ULTIMATE MEDITERRANEAN BOWL

Ingredients

For the Quinoa:

  • 3 cups cooked quinoa

For the Marinated Chickpeas:

  • 1 (15 oz) can chickpeas, drained, rinsed, and patted dry
  • 1 teaspoon olive oil
  • 1 teaspoon lemon juice
  • 1/2 teaspoon dried oregano
  • 1/2 teaspoon garlic powder
  • 1/2 teaspoon salt
  • 1/4 teaspoon black pepper

For the Bowl:

  • 4 cups baby spinach or arugula, loosely packed
  • 2 cups red cabbage, shredded
  • 1 cup cucumber, chopped
  • 1 cup cherry tomatoes, chopped
  • 1/2 cup red onion, chopped
  • 1/2 cup feta cheese, crumbled (use Violife for a vegan option)
  • 1/2 cup kalamata olives

Toppings: We love our house made toppings, sauces and dressings, but prepared or store bought will work great here in a pinch!

Instructions

Prepare the Chickpeas:

Preheat your oven to 400°F and line a baking sheet with parchment paper.

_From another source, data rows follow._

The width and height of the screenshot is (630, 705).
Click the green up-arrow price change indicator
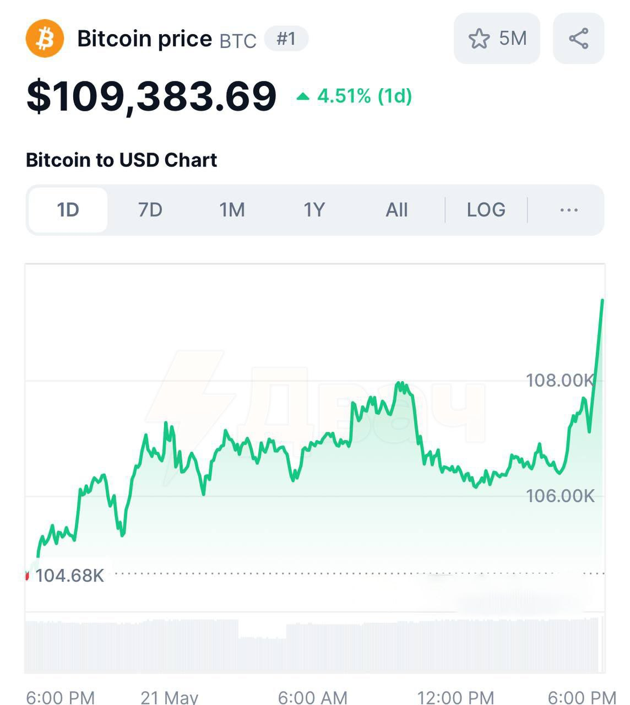303,97
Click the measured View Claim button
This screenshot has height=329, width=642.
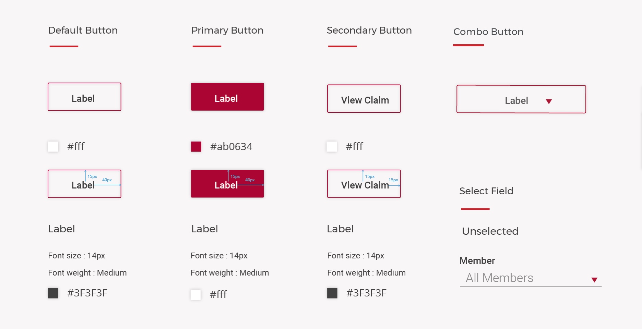[364, 184]
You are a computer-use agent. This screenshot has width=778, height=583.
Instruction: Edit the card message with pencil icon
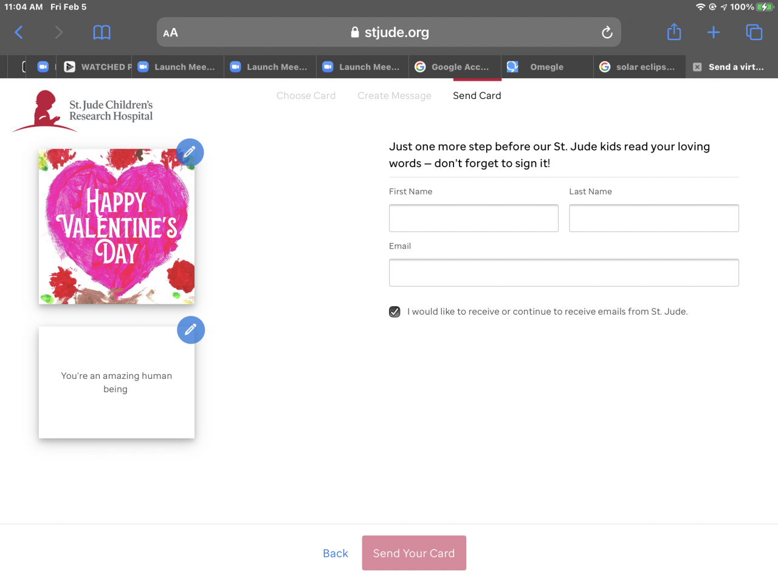coord(191,330)
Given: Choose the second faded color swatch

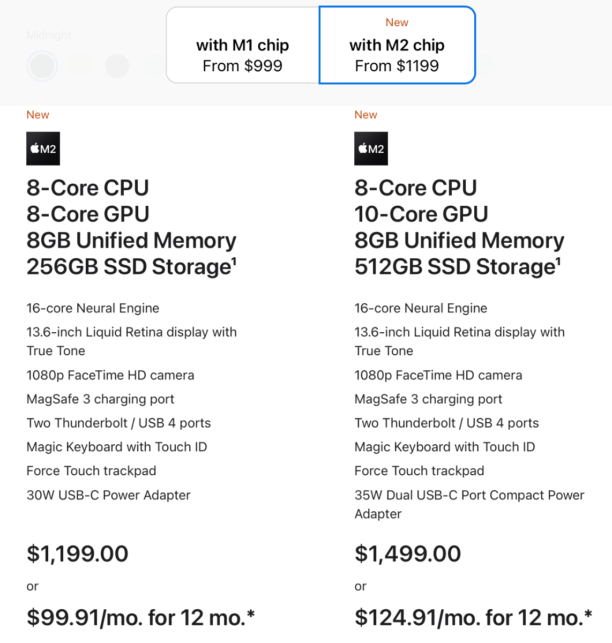Looking at the screenshot, I should (79, 66).
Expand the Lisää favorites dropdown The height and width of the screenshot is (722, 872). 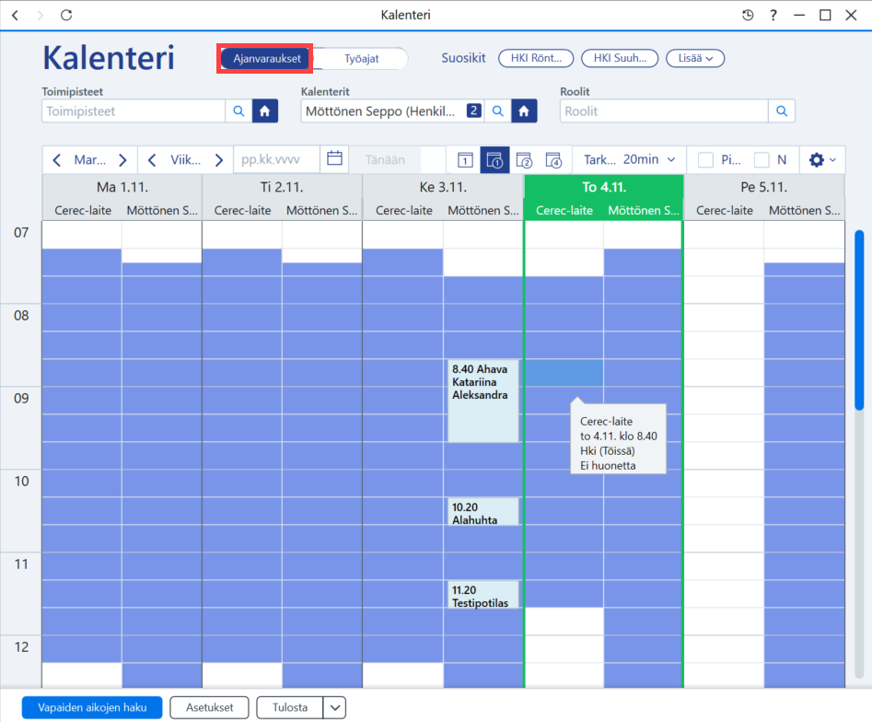pos(695,58)
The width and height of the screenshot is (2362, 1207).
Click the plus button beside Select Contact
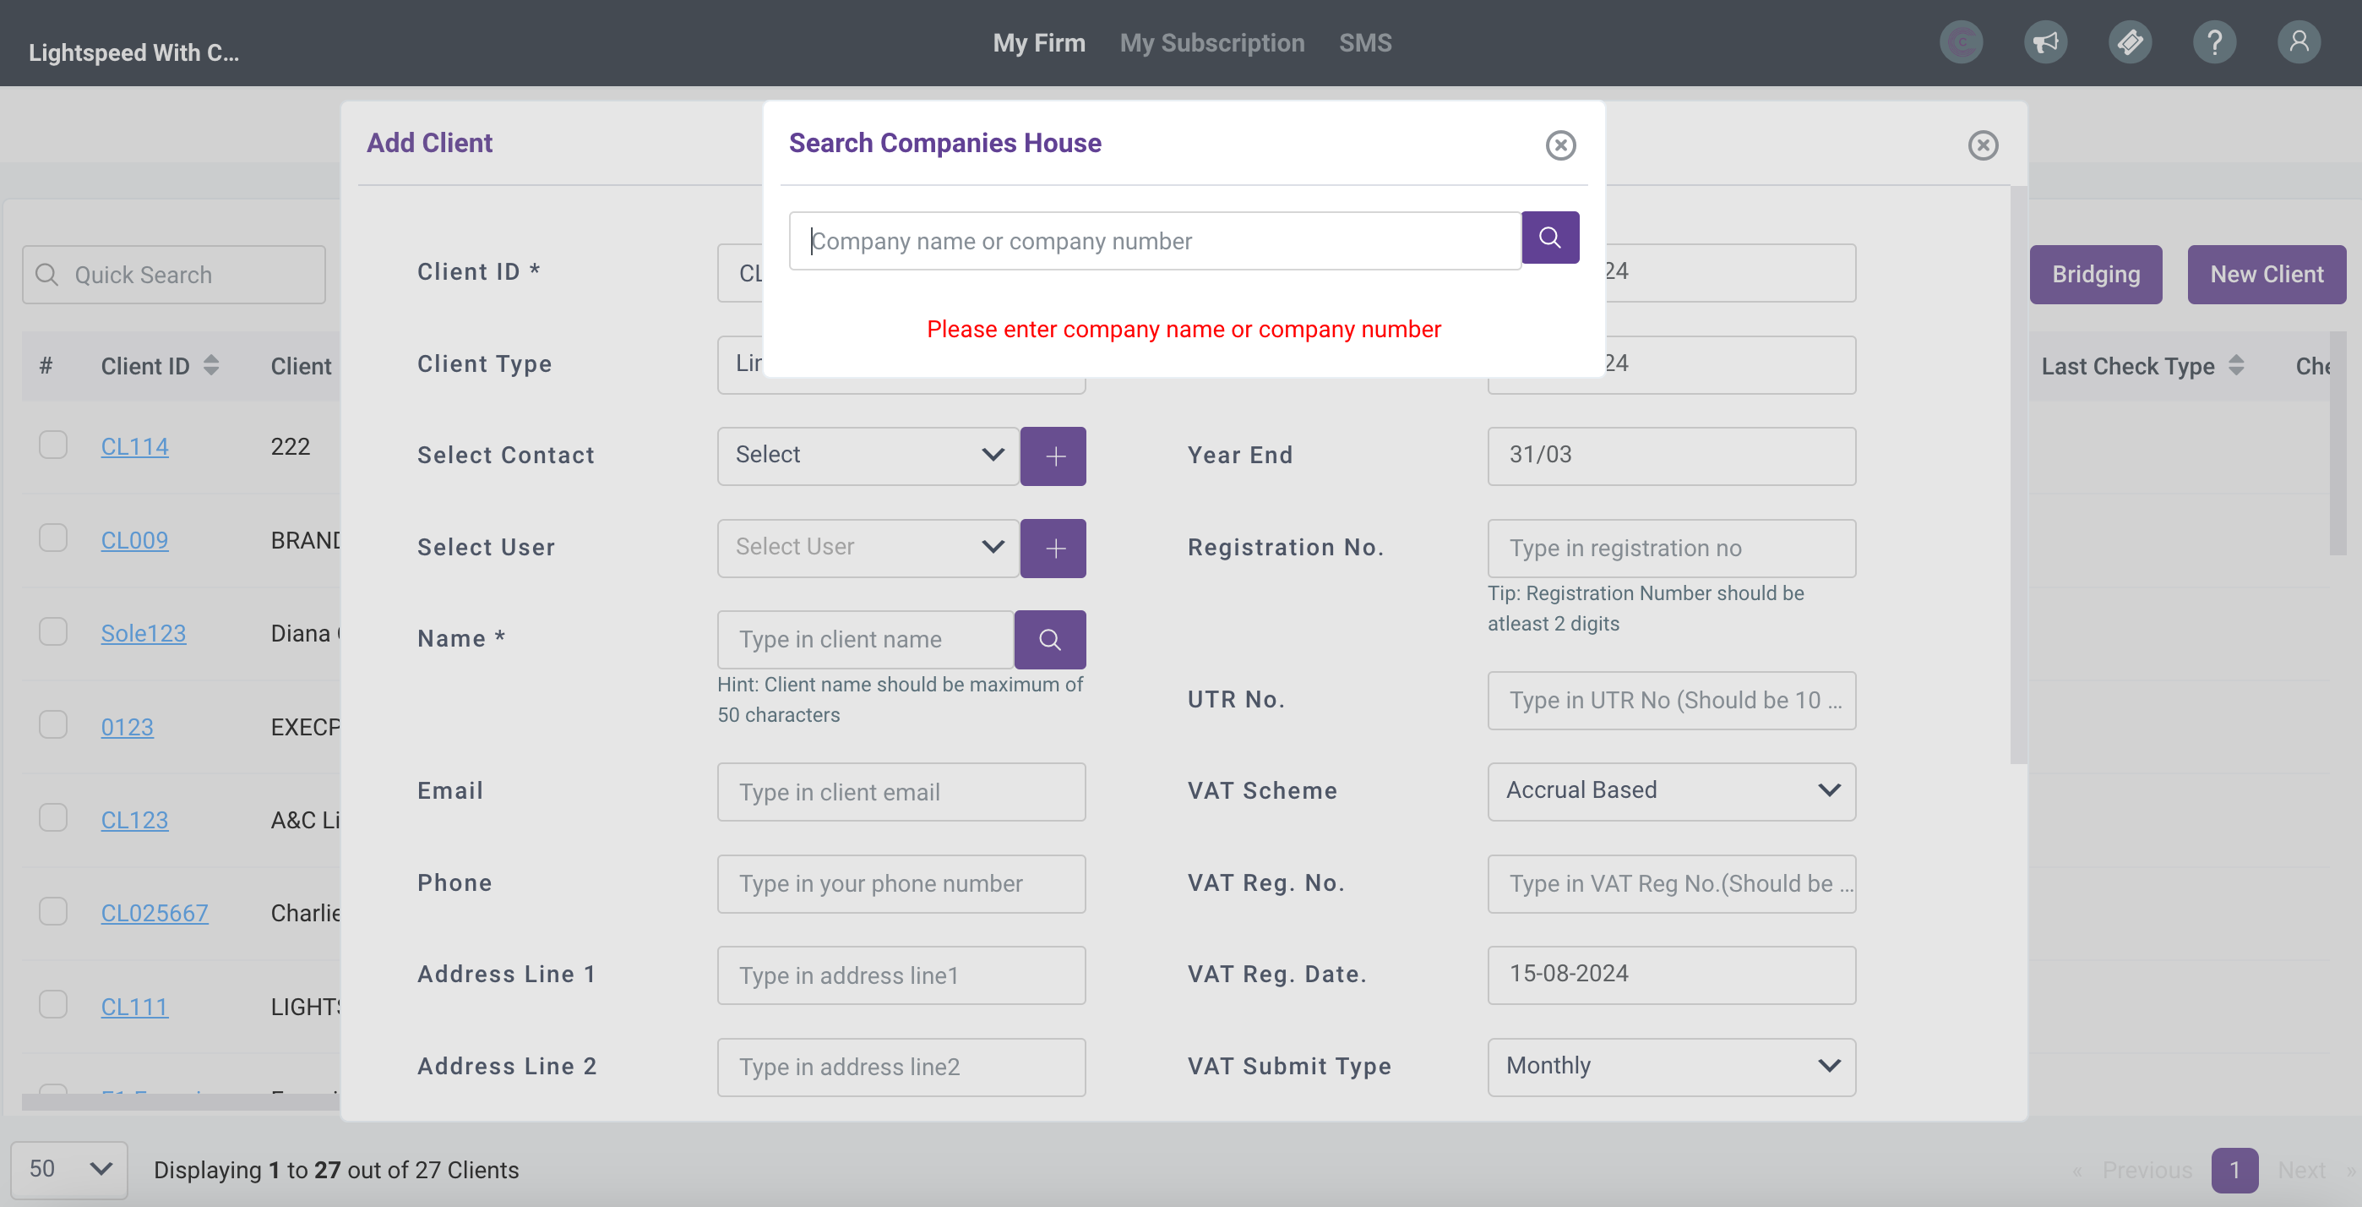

In a mixing bowl, toss the chickpeas with olive oil, lemon juice, oregano, garlic powder, salt, and pepper until evenly coated. Spread the chickpeas on the prepared baking sheet in a single layer. Roast for 20 minutes, flipping halfway through. Set aside to cool.

Make the vinaigrette, hummus and tzatziki (or use prepared!)

Assemble four bowls, adding the following:

1/2 cup cooked quinoa

1/2 cup shredded red cabbage

1 cup baby spinach or arugula

1/4 cup cucumber

1/4 cup cherry tomatoes

2 tablespoons red onion

2 tablespoons feta cheese

1 tablespoon kalamata olives

Add the Chickpeas and Toppings:

Divide the roasted chickpeas evenly between the bowls. Add a dollop of hummus and drizzle generously with lemon vinaigrette and tzatziki sauce.

Garnish with fresh parsley, mint, and basil for an extra burst of flavor.